» Your objective
Search the records for the word "Мценское" and report each line that has it.

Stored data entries
== Segment start ==
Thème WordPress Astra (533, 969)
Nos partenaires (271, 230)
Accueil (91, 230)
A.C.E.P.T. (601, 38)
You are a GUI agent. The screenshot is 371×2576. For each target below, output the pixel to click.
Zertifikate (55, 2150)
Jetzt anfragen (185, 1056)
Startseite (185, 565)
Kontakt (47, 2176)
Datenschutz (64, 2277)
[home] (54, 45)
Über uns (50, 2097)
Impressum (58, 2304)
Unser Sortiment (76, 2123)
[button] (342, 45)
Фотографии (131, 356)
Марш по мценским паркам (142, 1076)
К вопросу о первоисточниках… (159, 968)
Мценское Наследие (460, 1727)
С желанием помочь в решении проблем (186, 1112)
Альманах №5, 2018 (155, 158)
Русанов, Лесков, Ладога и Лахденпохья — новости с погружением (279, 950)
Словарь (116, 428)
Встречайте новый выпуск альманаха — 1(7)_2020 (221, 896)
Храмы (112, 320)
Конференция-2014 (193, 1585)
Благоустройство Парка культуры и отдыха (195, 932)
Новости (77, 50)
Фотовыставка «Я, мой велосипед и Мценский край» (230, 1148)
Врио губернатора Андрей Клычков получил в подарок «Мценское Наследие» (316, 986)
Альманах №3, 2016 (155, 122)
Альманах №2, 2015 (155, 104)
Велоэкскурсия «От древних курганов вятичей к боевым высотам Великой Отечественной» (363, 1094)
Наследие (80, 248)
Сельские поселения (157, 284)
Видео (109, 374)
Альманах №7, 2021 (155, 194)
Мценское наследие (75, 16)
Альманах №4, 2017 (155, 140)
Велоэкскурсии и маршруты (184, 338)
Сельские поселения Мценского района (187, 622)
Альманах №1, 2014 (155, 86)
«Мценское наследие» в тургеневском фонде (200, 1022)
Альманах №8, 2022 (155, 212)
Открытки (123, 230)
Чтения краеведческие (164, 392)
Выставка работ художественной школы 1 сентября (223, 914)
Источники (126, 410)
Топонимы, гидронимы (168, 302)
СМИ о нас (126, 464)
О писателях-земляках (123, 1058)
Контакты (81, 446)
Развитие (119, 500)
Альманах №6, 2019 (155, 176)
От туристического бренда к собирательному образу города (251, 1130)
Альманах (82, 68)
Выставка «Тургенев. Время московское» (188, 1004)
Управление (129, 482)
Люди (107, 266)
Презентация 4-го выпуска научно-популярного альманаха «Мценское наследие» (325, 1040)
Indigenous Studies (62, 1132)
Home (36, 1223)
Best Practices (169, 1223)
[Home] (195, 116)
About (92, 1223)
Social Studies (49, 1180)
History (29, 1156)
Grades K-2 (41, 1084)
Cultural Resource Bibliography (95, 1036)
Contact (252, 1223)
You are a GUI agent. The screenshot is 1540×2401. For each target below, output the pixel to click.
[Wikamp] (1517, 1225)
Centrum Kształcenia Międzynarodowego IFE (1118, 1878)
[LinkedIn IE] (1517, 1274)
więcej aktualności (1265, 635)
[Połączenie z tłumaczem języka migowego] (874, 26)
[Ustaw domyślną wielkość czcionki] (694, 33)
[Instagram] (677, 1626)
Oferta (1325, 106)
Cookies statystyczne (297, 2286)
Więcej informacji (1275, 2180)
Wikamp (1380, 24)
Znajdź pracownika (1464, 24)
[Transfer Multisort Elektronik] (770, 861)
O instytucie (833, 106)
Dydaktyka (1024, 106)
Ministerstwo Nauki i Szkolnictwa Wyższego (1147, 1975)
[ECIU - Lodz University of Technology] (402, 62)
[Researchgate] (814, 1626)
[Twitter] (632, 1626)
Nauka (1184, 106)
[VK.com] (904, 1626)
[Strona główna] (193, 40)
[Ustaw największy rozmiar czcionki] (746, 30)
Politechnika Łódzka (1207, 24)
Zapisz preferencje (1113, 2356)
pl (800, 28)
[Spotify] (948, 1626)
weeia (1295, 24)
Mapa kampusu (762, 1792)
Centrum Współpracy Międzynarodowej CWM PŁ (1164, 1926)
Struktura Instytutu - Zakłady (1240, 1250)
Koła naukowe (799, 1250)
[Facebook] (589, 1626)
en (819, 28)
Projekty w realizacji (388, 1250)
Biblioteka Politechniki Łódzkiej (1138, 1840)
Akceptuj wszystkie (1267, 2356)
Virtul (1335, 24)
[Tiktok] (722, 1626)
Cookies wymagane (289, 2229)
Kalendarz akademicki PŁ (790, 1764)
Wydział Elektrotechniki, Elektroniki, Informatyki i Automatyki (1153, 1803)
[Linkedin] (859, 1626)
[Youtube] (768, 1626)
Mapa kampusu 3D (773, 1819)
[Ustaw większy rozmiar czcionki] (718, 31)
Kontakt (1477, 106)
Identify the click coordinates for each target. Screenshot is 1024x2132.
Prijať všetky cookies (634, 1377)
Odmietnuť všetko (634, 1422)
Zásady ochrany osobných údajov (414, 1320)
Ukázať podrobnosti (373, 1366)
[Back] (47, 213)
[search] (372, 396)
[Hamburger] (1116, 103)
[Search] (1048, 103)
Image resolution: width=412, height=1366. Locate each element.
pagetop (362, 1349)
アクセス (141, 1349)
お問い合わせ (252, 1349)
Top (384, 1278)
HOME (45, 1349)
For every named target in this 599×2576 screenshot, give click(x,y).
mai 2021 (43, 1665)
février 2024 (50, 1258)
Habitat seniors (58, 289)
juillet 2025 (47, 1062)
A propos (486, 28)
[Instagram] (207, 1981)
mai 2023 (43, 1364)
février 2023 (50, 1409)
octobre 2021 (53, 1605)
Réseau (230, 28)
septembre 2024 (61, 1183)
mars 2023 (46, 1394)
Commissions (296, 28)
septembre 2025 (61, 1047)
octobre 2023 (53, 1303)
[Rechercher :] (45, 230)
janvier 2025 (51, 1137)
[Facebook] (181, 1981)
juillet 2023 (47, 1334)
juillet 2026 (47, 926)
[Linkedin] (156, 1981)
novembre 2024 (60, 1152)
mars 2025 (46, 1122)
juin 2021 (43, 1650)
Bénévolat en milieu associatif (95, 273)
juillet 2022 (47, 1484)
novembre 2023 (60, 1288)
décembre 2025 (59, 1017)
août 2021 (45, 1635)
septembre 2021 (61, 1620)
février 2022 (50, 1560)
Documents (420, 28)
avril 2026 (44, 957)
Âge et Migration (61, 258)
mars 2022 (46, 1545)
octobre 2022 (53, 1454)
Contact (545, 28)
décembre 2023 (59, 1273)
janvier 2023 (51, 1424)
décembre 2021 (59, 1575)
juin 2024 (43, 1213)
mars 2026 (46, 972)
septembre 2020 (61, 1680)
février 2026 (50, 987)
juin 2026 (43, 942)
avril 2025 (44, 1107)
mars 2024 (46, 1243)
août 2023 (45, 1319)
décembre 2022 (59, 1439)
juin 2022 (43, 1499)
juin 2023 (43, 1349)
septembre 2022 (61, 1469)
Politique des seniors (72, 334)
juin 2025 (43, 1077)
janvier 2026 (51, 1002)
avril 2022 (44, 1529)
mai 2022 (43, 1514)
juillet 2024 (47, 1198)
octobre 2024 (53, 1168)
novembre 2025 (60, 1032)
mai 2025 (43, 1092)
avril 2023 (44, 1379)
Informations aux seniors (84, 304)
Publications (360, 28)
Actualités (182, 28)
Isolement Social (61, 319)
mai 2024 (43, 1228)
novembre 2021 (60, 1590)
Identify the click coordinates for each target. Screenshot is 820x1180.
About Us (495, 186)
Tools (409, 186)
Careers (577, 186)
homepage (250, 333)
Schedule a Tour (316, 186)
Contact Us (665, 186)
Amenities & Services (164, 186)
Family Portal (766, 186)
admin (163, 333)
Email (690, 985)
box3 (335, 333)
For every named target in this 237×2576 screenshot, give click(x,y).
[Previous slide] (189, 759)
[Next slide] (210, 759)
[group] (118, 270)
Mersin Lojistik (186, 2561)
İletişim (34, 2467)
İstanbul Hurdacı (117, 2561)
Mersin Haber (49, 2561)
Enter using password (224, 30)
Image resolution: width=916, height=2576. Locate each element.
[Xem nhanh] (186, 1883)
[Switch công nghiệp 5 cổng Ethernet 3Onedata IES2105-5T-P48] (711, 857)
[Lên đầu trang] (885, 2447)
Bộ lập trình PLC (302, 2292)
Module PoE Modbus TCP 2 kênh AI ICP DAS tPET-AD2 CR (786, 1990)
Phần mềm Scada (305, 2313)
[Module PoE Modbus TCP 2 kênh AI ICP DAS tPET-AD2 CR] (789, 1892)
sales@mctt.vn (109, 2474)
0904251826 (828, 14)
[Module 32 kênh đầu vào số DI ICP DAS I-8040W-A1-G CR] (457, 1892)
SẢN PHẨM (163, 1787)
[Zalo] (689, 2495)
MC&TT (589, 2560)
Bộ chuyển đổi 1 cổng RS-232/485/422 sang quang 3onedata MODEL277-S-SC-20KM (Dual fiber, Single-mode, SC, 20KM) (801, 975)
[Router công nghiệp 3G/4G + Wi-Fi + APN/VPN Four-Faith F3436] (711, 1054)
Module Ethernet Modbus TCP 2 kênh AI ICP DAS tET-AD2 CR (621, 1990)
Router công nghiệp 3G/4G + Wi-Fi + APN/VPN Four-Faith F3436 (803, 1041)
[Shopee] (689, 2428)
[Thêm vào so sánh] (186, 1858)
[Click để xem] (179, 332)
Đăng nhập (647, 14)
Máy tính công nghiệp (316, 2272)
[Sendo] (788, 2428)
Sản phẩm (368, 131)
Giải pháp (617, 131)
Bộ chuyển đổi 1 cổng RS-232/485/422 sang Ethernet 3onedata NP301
== Segment end ==
» Solution to this problem
Мценское Наследие (460, 1727)
Врио губернатора Андрей Клычков получил в подарок «Мценское Наследие» (316, 986)
Мценское наследие (75, 16)
«Мценское наследие» в тургеневском фонде (200, 1022)
Презентация 4-го выпуска научно-популярного альманаха «Мценское наследие» (325, 1040)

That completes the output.